Production features vs fixing nuts, bolts and tools

Deepti Mittal
5 min readOct 8, 2024

--

Photo by Nina Mercado on Unsplash

Programming languages have progressed a lot with advanced framework availability and heavy lifting mainly being done by cloud service providers for scaling, storage, security, messaging and many more areas. It takes a month or little more to develop and deploy basic functionality for a new product/idea.

A good development team can wow company management with turning idea into reality in few months, which used to take atleast a year few years back.

Don’t mistake me with developing POC code here, I am considering production grade code with first feature in it and something we achieved in my recent project.

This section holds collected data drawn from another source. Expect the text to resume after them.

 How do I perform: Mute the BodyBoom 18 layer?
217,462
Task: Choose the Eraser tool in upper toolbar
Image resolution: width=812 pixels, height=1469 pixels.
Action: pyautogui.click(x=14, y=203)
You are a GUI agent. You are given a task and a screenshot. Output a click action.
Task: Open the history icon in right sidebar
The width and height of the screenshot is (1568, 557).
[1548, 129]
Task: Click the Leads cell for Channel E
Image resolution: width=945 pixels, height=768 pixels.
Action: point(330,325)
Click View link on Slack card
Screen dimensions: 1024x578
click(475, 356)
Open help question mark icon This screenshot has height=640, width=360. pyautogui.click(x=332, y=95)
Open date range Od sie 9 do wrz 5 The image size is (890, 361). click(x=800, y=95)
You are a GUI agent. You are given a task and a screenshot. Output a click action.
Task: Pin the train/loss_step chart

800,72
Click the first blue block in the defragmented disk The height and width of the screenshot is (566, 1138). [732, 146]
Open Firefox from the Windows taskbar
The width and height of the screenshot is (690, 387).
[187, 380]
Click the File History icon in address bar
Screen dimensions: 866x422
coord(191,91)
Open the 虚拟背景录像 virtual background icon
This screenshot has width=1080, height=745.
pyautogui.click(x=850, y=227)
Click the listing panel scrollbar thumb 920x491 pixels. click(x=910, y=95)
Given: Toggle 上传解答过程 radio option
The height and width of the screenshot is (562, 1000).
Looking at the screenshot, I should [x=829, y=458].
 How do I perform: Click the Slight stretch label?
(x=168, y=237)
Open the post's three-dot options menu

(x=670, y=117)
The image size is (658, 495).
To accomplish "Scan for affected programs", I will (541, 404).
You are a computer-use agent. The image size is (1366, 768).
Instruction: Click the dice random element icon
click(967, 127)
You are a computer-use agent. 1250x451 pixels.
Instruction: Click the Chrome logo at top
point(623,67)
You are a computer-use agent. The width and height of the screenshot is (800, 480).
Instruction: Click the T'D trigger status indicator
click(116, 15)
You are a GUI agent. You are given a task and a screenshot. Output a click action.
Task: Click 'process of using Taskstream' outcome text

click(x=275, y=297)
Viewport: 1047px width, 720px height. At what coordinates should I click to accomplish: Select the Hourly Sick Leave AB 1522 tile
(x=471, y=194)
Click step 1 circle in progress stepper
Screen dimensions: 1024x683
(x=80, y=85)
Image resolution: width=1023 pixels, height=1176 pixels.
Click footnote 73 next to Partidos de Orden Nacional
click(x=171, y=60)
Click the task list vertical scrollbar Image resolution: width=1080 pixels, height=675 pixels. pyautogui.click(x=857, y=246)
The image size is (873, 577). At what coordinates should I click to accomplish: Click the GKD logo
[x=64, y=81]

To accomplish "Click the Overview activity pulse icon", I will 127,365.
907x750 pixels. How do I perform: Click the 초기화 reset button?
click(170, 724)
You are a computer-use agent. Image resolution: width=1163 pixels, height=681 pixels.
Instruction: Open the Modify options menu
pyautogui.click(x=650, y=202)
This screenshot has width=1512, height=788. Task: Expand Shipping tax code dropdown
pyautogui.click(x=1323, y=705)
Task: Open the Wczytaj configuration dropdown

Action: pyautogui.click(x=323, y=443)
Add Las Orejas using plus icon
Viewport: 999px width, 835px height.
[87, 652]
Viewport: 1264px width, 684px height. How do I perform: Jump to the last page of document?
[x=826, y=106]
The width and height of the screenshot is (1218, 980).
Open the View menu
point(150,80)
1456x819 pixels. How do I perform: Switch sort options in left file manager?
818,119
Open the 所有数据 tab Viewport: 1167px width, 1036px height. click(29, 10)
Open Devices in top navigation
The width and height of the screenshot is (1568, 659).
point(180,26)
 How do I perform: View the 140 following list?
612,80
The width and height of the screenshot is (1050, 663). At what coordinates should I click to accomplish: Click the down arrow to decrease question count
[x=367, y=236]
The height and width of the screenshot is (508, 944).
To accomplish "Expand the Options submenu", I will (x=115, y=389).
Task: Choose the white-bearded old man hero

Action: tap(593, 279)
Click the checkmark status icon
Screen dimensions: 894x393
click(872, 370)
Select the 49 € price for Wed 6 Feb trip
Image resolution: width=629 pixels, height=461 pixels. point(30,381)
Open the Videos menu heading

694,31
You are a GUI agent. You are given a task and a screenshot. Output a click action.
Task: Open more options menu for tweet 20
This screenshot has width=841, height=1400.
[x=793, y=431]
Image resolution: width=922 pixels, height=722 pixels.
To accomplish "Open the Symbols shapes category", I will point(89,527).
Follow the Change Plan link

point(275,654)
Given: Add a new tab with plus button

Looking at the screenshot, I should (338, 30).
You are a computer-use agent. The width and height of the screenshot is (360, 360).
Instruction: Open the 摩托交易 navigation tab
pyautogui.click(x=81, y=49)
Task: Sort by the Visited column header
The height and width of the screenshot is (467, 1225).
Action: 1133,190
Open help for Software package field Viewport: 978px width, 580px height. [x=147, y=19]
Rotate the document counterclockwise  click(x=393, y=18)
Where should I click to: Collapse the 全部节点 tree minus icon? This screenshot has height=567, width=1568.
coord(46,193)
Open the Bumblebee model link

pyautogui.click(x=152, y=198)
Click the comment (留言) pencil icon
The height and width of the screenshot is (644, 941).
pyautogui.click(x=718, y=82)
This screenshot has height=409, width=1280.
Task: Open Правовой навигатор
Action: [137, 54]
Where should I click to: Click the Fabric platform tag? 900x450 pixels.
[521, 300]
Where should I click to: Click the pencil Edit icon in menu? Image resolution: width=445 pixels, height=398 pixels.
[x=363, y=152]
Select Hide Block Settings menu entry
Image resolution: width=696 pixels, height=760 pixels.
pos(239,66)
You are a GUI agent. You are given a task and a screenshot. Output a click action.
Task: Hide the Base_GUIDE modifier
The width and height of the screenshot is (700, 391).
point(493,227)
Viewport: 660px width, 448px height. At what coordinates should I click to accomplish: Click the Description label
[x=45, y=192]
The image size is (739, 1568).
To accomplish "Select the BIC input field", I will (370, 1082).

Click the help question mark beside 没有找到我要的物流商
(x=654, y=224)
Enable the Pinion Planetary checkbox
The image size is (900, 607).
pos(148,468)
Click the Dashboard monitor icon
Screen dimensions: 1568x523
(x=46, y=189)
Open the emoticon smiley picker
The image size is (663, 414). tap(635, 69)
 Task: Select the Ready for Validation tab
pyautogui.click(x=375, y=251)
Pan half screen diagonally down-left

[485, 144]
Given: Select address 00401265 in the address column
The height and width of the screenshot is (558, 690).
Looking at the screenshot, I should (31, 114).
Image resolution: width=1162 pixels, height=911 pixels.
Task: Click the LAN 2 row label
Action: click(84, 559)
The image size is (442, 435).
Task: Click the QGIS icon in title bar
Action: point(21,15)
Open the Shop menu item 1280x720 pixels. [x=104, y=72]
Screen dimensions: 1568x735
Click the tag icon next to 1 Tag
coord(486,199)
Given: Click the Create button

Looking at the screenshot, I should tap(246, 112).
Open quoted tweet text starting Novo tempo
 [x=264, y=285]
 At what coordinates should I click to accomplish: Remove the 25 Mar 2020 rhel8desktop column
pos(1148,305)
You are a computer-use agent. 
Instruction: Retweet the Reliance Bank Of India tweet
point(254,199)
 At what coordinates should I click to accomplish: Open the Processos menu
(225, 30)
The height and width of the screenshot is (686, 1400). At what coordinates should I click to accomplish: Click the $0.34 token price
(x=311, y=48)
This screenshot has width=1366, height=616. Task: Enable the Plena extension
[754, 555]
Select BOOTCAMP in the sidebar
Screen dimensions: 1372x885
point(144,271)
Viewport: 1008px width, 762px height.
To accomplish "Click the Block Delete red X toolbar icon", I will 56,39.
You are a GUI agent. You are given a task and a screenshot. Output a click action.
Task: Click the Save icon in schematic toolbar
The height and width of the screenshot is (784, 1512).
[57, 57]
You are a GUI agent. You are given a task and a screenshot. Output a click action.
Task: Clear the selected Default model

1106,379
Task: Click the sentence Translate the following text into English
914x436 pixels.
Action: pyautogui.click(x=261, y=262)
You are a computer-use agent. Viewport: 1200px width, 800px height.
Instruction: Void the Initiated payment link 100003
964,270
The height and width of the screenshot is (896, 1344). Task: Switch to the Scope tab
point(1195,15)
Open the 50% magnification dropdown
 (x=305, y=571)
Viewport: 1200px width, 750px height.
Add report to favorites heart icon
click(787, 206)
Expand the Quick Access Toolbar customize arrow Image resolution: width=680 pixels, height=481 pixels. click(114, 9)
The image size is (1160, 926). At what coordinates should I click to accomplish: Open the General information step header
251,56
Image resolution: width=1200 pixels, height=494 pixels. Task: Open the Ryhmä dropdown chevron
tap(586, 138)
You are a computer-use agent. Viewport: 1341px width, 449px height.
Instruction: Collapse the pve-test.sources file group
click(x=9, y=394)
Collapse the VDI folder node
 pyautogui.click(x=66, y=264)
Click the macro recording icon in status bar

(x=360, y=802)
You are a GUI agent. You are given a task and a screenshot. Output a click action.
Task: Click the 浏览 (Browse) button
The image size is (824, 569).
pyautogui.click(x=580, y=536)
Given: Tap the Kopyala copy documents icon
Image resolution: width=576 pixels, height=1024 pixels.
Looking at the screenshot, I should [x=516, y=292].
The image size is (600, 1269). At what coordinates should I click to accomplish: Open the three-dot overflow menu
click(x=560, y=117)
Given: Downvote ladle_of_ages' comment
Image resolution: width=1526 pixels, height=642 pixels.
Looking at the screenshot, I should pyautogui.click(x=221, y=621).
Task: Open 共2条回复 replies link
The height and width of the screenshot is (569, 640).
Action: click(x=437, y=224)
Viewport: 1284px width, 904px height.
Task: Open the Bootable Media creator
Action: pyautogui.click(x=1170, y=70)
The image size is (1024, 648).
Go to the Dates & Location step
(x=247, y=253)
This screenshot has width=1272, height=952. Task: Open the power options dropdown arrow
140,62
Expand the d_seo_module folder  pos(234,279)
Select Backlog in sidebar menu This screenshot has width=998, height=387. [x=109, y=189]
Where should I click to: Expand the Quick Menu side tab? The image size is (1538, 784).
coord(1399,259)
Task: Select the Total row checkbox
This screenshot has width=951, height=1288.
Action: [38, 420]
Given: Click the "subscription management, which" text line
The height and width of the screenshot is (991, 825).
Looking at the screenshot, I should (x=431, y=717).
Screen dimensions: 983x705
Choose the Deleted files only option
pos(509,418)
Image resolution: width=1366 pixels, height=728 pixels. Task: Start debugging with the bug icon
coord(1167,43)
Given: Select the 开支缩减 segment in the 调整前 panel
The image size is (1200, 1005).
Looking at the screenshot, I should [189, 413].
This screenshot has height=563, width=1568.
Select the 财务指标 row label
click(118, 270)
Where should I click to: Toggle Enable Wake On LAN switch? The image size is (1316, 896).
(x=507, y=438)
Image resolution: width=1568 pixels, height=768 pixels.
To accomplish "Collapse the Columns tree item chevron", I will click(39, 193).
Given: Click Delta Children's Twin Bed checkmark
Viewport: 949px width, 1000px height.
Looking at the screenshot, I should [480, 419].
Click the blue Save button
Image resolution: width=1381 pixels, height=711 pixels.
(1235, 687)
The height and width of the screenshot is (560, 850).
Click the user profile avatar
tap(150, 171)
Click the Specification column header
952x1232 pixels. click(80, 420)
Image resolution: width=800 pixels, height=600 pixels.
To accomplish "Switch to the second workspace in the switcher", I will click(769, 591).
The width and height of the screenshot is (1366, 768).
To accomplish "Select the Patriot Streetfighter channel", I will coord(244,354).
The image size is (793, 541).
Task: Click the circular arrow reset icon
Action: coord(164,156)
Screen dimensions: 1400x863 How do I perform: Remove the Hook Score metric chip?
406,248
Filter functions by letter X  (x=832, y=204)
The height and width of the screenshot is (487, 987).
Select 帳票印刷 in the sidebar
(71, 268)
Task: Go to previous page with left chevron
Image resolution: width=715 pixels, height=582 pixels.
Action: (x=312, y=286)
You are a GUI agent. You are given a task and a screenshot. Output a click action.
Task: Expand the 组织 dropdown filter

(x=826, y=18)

What most of the teams fail to think and plan is supporting the feature in production, which I call nut, bolts and tools to fix the issues.

Below is the list of nuts, bolts and tools which I thought is essential and have been focusing on for last 2 months.

Build, deployment and test pipelines

Not just having pipeline which helps in deploying code to production but a smooth pipeline, free of false negatives/positives. Pipelines which can give us feedback about every commit. Having ability through pipelines to run experiments or performance tests are crucial to speedup development work and running these through pipelines provide visibility and traceability as well.

Code quality checks in local

No one can deny that issues found before committing code have 60% less turn around time than issues found after committing code. It’s always a good idea to run quality profiles, unit tests and if possible e2e tests as well before code commit. Some of this can easily be configured through git pre push hooks.

Performance of the system

I witnessed this debate lot of time lets build the feature first and then we will look into performance of it, I believe this is where software industry differ from hardware industry. Can you ever imagine someone saying lets first launch the car and then we will see if it can really run at the speed of 100 kmph. Even home appliance like oven, will they take decision like lets first release it with feature just warming up food and we will worry about speed or temperature intensity later.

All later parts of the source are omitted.